◆ **Document section**
☆ ☆ ☆ ☆ ☆ ☆ ☆

The TMS34010, developed by Texas Instruments and released in 1986, was the first programmable graphics processor integrated circuit. While specialized graphics hardware existed earlier, such as blitters, the TMS34010 chip is a microprocessor which includes graphics-oriented instructions, making it a combination of a CPU and what would later be called a GPU. It serves both purposes in a number of high-profile arcade games beginning with 1988's Narc and also Mortal Kombat and NBA Jam. Hard Drivin' (1989) from Atari Games contains two of the processors. The TMS34010 was used in professional-level video accelerator cards for IBM PC compatibles in the early 1990s.

☆ ☆ ☆ ☆ ☆ ☆ ☆

◆ **Records shown**

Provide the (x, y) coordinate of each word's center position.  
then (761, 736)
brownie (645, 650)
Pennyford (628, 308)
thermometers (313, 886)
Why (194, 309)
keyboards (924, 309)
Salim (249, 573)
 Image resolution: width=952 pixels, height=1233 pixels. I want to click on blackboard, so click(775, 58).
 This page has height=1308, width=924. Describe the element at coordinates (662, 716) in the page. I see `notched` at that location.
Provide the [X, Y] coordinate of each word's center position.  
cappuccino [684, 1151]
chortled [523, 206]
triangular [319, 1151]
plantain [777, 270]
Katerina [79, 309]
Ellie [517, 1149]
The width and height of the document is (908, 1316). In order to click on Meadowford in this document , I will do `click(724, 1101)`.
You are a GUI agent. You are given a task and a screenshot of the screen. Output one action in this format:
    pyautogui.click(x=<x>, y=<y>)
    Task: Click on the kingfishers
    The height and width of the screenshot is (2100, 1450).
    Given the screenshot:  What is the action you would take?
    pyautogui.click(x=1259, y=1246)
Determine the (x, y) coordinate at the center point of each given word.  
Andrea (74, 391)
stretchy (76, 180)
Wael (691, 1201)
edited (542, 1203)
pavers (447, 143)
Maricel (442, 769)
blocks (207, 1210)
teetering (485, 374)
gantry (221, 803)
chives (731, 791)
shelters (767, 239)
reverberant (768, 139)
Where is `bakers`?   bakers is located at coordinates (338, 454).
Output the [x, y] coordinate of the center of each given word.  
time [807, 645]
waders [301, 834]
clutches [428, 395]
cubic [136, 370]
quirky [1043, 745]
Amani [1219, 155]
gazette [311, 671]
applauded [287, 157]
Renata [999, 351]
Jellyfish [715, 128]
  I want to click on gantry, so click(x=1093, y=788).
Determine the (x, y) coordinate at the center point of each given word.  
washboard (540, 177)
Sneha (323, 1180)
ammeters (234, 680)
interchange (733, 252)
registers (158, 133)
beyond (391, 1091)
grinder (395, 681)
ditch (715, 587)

☆ ☆ ☆ ☆ ☆ ☆ ☆

◆ **Exercise details**
Continue the TMS34010 passage above, picking up right after its last sentence.

◆ **Exercise result**
The TMS34010 is a bit addressable, 32-bit processor, with two register files, each with fifteen registers and sharing a sixteenth stack pointer. The instruction set supports drawing into two-dimensional bitmaps, arbitrary variable-width data, conversion of pixel data to different bit depths, and arithmetic operations on pixels. Positions in bitmaps can be specified either as X, Y coordinates or as addresses. The TMS34010 is capable of executing any general-purpose program and is supported by an ANSI compliant C compiler. Most of the arcade games that use the processor were written in native assembly language, not C.

The design of the TMS34010 was led by Karl Guttag, who previously worked on the TMS9918 video chip. Development took place at TI facilities in Bedford (UK) and Houston (US). First silicon was working in Houston in December 1985, with shipment of development boards to IBM's workstation facility in Kingston, New York, in January 1986.

Texas Instruments follow-up processor, the TMS34020, can be used with a floating point coprocessor to render three-dimensional graphics.

Uses

Arcade video games
The TMS34010 was used in many coin-operated arcade video games from 1988–1997.

Atari Games
Hard Drivin' (1989)
S.T.U.N. Runner (1989)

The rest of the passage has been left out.